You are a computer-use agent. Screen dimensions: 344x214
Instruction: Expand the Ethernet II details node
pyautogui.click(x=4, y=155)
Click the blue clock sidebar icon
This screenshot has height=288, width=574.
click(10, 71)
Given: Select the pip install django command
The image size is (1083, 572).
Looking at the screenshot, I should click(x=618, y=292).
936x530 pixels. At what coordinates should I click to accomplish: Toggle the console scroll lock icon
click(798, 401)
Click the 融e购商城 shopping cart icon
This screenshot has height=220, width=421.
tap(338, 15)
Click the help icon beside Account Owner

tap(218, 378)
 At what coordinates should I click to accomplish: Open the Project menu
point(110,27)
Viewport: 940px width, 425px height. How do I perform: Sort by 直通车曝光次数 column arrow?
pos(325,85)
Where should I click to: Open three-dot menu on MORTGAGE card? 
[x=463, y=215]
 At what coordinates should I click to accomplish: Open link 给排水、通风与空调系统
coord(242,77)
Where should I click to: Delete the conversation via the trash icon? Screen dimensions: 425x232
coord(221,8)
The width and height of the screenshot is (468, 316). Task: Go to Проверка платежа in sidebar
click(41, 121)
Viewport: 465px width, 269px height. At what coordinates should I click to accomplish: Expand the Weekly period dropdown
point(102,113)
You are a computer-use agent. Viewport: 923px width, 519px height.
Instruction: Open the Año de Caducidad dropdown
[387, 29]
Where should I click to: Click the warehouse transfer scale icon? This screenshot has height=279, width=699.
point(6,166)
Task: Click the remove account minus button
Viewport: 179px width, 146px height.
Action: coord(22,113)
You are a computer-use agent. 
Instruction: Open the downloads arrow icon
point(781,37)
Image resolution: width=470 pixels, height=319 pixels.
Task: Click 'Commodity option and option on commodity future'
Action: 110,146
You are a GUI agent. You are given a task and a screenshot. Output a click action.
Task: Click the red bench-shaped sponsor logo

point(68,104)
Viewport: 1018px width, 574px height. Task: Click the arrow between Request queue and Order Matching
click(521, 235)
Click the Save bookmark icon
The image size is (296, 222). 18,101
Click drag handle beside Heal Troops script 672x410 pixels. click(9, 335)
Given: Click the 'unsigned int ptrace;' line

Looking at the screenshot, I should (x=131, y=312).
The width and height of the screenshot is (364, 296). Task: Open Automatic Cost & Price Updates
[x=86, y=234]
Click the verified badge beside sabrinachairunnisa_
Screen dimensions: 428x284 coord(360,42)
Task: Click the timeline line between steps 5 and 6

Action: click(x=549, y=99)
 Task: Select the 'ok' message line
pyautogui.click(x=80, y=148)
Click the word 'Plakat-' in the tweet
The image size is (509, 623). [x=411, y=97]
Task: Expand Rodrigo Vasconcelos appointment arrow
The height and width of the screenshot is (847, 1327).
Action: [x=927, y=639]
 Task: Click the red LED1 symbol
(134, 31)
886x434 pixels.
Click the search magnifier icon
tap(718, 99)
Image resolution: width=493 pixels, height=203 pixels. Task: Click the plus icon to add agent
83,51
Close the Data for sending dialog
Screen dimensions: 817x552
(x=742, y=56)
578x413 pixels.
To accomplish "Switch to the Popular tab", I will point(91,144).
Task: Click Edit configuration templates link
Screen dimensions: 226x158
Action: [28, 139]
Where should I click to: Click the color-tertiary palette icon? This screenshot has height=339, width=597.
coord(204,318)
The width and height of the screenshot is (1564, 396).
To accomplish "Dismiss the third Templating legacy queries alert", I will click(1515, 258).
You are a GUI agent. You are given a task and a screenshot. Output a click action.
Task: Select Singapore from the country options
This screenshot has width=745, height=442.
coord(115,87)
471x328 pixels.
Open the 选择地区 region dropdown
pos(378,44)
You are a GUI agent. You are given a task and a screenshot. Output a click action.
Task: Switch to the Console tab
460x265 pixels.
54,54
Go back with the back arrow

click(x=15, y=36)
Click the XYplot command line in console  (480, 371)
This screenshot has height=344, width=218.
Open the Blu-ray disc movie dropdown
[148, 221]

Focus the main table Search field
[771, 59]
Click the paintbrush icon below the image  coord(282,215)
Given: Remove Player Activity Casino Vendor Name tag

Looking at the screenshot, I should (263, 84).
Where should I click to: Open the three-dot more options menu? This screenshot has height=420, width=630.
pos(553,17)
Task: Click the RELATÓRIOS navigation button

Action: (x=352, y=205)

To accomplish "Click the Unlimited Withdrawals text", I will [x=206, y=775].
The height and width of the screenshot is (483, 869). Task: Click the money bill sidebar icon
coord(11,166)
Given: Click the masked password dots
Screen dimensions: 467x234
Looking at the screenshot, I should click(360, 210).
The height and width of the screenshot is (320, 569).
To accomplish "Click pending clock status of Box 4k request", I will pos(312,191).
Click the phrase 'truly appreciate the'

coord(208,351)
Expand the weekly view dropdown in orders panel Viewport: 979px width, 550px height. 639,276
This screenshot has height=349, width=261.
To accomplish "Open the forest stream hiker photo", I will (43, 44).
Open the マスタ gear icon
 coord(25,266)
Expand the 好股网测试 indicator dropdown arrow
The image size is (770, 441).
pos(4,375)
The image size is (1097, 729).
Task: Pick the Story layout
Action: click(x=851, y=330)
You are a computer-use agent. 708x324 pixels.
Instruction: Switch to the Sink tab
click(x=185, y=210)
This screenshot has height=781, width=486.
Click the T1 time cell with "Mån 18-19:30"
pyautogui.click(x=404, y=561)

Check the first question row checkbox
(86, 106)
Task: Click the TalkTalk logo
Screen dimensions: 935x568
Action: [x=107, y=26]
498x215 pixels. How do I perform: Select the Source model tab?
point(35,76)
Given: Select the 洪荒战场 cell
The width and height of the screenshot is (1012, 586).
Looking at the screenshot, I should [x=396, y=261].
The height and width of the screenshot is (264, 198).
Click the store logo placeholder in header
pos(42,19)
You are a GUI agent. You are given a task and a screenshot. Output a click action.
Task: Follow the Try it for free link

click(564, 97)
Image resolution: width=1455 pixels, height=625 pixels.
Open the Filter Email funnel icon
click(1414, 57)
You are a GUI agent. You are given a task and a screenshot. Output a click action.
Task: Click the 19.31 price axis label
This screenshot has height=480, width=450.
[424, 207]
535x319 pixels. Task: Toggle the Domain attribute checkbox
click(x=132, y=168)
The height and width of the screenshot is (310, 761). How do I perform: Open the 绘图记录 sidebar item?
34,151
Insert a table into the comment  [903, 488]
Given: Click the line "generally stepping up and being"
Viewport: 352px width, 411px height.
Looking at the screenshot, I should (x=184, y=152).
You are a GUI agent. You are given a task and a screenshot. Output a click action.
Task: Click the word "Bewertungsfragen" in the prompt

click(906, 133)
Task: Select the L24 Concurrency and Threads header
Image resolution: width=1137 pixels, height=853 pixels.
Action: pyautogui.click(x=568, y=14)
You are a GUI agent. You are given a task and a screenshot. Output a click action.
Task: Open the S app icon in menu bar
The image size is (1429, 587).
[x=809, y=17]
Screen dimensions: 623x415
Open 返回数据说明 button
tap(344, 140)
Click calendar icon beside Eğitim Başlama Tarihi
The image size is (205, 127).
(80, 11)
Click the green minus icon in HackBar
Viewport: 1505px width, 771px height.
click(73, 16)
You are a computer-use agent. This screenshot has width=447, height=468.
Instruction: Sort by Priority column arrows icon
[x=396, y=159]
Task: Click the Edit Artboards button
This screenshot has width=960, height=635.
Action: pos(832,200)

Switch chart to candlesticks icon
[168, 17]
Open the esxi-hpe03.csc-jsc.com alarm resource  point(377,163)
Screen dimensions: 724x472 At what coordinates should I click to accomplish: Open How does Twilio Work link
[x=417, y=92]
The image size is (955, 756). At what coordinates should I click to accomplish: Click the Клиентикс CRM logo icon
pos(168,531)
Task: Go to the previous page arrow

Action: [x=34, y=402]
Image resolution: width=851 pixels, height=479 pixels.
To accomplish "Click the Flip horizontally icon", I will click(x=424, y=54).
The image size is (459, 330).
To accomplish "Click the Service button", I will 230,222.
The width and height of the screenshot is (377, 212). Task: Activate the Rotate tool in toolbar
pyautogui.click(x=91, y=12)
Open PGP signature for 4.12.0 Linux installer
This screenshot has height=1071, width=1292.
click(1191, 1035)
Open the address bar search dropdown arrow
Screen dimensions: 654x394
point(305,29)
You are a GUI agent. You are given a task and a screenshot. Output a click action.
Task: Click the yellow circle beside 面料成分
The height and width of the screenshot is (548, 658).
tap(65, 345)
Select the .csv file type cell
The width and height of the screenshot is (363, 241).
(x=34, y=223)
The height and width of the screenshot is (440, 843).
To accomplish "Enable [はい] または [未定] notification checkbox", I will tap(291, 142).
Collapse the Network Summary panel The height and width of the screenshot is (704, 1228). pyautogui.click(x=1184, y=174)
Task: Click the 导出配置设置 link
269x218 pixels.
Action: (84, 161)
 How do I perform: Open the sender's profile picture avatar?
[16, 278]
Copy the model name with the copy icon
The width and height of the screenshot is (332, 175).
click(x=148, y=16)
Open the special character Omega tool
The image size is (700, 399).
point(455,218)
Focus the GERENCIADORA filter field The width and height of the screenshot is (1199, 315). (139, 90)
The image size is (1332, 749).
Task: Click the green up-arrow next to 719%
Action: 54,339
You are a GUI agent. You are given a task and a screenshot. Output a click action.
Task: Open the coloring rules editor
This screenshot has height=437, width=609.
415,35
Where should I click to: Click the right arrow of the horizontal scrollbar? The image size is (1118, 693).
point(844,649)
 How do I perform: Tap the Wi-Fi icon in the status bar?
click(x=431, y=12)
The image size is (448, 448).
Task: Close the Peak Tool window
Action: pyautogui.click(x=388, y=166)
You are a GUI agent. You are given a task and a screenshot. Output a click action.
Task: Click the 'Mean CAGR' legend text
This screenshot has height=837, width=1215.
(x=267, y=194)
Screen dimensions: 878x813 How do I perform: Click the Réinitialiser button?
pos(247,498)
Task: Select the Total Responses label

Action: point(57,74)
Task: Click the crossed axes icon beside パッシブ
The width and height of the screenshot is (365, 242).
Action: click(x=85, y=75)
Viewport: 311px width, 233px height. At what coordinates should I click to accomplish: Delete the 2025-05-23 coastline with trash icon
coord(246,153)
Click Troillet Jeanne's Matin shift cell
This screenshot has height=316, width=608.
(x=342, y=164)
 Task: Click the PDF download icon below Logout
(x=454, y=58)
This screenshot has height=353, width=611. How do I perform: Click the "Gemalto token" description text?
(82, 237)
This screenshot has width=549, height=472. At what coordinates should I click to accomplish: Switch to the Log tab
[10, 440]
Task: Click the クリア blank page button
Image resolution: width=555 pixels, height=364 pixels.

* * *

Exercise goal | Give again exactly, and only, the lines above starting at the one with "The image size is (205, 127)." and ending at the one with "Open PGP signature for 4.12.0 Linux installer".

Solved problem |
The image size is (205, 127).
(80, 11)
Click the green minus icon in HackBar
Viewport: 1505px width, 771px height.
click(73, 16)
You are a computer-use agent. This screenshot has width=447, height=468.
Instruction: Sort by Priority column arrows icon
[x=396, y=159]
Task: Click the Edit Artboards button
This screenshot has width=960, height=635.
Action: pos(832,200)

Switch chart to candlesticks icon
[168, 17]
Open the esxi-hpe03.csc-jsc.com alarm resource  point(377,163)
Screen dimensions: 724x472 At what coordinates should I click to accomplish: Open How does Twilio Work link
[x=417, y=92]
The image size is (955, 756). At what coordinates should I click to accomplish: Click the Клиентикс CRM logo icon
pos(168,531)
Task: Go to the previous page arrow

Action: [x=34, y=402]
Image resolution: width=851 pixels, height=479 pixels.
To accomplish "Click the Flip horizontally icon", I will click(x=424, y=54).
The image size is (459, 330).
To accomplish "Click the Service button", I will 230,222.
The width and height of the screenshot is (377, 212). Task: Activate the Rotate tool in toolbar
pyautogui.click(x=91, y=12)
Open PGP signature for 4.12.0 Linux installer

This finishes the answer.